(Data Opens)

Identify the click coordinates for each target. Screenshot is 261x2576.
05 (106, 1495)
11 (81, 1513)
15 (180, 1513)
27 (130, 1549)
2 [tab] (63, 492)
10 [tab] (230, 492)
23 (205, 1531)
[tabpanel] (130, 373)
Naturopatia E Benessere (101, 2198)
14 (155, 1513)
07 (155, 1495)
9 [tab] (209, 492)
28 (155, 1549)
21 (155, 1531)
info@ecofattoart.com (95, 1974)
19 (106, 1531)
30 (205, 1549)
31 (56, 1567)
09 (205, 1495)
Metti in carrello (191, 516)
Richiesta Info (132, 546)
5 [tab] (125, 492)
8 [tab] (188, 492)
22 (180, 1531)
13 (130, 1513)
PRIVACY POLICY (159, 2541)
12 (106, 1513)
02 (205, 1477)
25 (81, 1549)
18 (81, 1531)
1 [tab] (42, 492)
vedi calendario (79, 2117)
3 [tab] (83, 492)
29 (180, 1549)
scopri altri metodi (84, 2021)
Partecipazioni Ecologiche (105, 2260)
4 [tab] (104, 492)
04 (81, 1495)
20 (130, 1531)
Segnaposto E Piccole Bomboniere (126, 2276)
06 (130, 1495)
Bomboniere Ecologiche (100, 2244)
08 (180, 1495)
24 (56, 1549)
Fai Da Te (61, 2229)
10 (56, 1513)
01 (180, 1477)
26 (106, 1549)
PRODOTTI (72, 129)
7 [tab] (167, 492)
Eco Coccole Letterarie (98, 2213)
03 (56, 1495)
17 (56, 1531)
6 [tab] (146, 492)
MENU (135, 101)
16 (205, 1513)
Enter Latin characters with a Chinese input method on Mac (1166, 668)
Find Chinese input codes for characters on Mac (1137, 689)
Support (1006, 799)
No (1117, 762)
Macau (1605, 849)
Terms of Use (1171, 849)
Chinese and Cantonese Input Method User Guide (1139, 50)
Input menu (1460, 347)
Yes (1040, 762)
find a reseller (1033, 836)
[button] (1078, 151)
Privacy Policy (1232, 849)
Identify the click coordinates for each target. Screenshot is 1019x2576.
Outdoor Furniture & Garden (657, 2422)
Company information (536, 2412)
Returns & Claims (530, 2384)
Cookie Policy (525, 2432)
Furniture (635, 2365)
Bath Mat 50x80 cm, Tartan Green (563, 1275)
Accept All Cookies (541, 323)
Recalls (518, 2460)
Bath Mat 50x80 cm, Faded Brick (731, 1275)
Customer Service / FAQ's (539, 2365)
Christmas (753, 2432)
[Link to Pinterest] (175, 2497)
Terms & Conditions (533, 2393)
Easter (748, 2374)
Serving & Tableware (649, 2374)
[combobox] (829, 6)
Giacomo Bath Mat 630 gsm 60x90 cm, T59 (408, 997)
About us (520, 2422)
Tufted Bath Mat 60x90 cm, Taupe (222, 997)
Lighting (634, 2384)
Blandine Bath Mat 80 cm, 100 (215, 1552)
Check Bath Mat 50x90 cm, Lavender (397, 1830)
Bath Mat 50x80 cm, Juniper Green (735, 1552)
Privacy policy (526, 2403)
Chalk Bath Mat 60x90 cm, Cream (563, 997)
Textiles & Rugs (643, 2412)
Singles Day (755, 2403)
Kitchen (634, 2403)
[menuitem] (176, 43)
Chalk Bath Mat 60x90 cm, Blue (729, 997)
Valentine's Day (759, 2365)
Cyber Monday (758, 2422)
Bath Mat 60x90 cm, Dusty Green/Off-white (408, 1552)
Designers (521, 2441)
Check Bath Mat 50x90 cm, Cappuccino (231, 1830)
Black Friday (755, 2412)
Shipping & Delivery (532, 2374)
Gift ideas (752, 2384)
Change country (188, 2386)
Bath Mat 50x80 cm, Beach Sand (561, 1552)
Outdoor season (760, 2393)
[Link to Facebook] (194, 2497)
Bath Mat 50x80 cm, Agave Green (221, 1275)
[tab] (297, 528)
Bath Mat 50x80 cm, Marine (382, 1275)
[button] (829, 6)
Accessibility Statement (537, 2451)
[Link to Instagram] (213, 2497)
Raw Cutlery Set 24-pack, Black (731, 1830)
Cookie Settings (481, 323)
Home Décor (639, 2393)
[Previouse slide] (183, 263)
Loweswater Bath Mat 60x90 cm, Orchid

(Data Closes)

◆ What is being asked ◆
Extract the complete set of records unchanged.

◆ Exercise output ◆
Identify the click coordinates for each target. Screenshot is 261x2576.
05 (106, 1495)
11 (81, 1513)
15 (180, 1513)
27 (130, 1549)
2 [tab] (63, 492)
10 [tab] (230, 492)
23 (205, 1531)
[tabpanel] (130, 373)
Naturopatia E Benessere (101, 2198)
14 (155, 1513)
07 (155, 1495)
9 [tab] (209, 492)
28 (155, 1549)
21 (155, 1531)
info@ecofattoart.com (95, 1974)
19 (106, 1531)
30 (205, 1549)
31 (56, 1567)
09 (205, 1495)
Metti in carrello (191, 516)
Richiesta Info (132, 546)
5 [tab] (125, 492)
8 [tab] (188, 492)
22 (180, 1531)
13 (130, 1513)
PRIVACY POLICY (159, 2541)
12 (106, 1513)
02 (205, 1477)
25 (81, 1549)
18 (81, 1531)
1 [tab] (42, 492)
vedi calendario (79, 2117)
3 [tab] (83, 492)
29 (180, 1549)
scopri altri metodi (84, 2021)
Partecipazioni Ecologiche (105, 2260)
4 [tab] (104, 492)
04 (81, 1495)
20 (130, 1531)
Segnaposto E Piccole Bomboniere (126, 2276)
06 (130, 1495)
Bomboniere Ecologiche (100, 2244)
08 (180, 1495)
24 (56, 1549)
Fai Da Te (61, 2229)
10 (56, 1513)
01 (180, 1477)
26 (106, 1549)
PRODOTTI (72, 129)
7 [tab] (167, 492)
Eco Coccole Letterarie (98, 2213)
03 (56, 1495)
17 (56, 1531)
6 [tab] (146, 492)
MENU (135, 101)
16 (205, 1513)
Enter Latin characters with a Chinese input method on Mac (1166, 668)
Find Chinese input codes for characters on Mac (1137, 689)
Support (1006, 799)
No (1117, 762)
Macau (1605, 849)
Terms of Use (1171, 849)
Chinese and Cantonese Input Method User Guide (1139, 50)
Input menu (1460, 347)
Yes (1040, 762)
find a reseller (1033, 836)
[button] (1078, 151)
Privacy Policy (1232, 849)
Identify the click coordinates for each target. Screenshot is 1019x2576.
Outdoor Furniture & Garden (657, 2422)
Company information (536, 2412)
Returns & Claims (530, 2384)
Cookie Policy (525, 2432)
Furniture (635, 2365)
Bath Mat 50x80 cm, Tartan Green (563, 1275)
Accept All Cookies (541, 323)
Recalls (518, 2460)
Bath Mat 50x80 cm, Faded Brick (731, 1275)
Customer Service / FAQ's (539, 2365)
Christmas (753, 2432)
[Link to Pinterest] (175, 2497)
Terms & Conditions (533, 2393)
Easter (748, 2374)
Serving & Tableware (649, 2374)
[combobox] (829, 6)
Giacomo Bath Mat 630 gsm 60x90 cm, T59 (408, 997)
About us (520, 2422)
Tufted Bath Mat 60x90 cm, Taupe (222, 997)
Lighting (634, 2384)
Blandine Bath Mat 80 cm, 100 (215, 1552)
Check Bath Mat 50x90 cm, Lavender (397, 1830)
Bath Mat 50x80 cm, Juniper Green (735, 1552)
Privacy policy (526, 2403)
Chalk Bath Mat 60x90 cm, Cream (563, 997)
Textiles & Rugs (643, 2412)
Singles Day (755, 2403)
Kitchen (634, 2403)
[menuitem] (176, 43)
Chalk Bath Mat 60x90 cm, Blue (729, 997)
Valentine's Day (759, 2365)
Cyber Monday (758, 2422)
Bath Mat 60x90 cm, Dusty Green/Off-white (408, 1552)
Designers (521, 2441)
Check Bath Mat 50x90 cm, Cappuccino (231, 1830)
Black Friday (755, 2412)
Shipping & Delivery (532, 2374)
Gift ideas (752, 2384)
Change country (188, 2386)
Bath Mat 50x80 cm, Beach Sand (561, 1552)
Outdoor season (760, 2393)
[Link to Facebook] (194, 2497)
Bath Mat 50x80 cm, Agave Green (221, 1275)
[tab] (297, 528)
Bath Mat 50x80 cm, Marine (382, 1275)
[button] (829, 6)
Accessibility Statement (537, 2451)
[Link to Instagram] (213, 2497)
Raw Cutlery Set 24-pack, Black (731, 1830)
Cookie Settings (481, 323)
Home Décor (639, 2393)
[Previouse slide] (183, 263)
Loweswater Bath Mat 60x90 cm, Orchid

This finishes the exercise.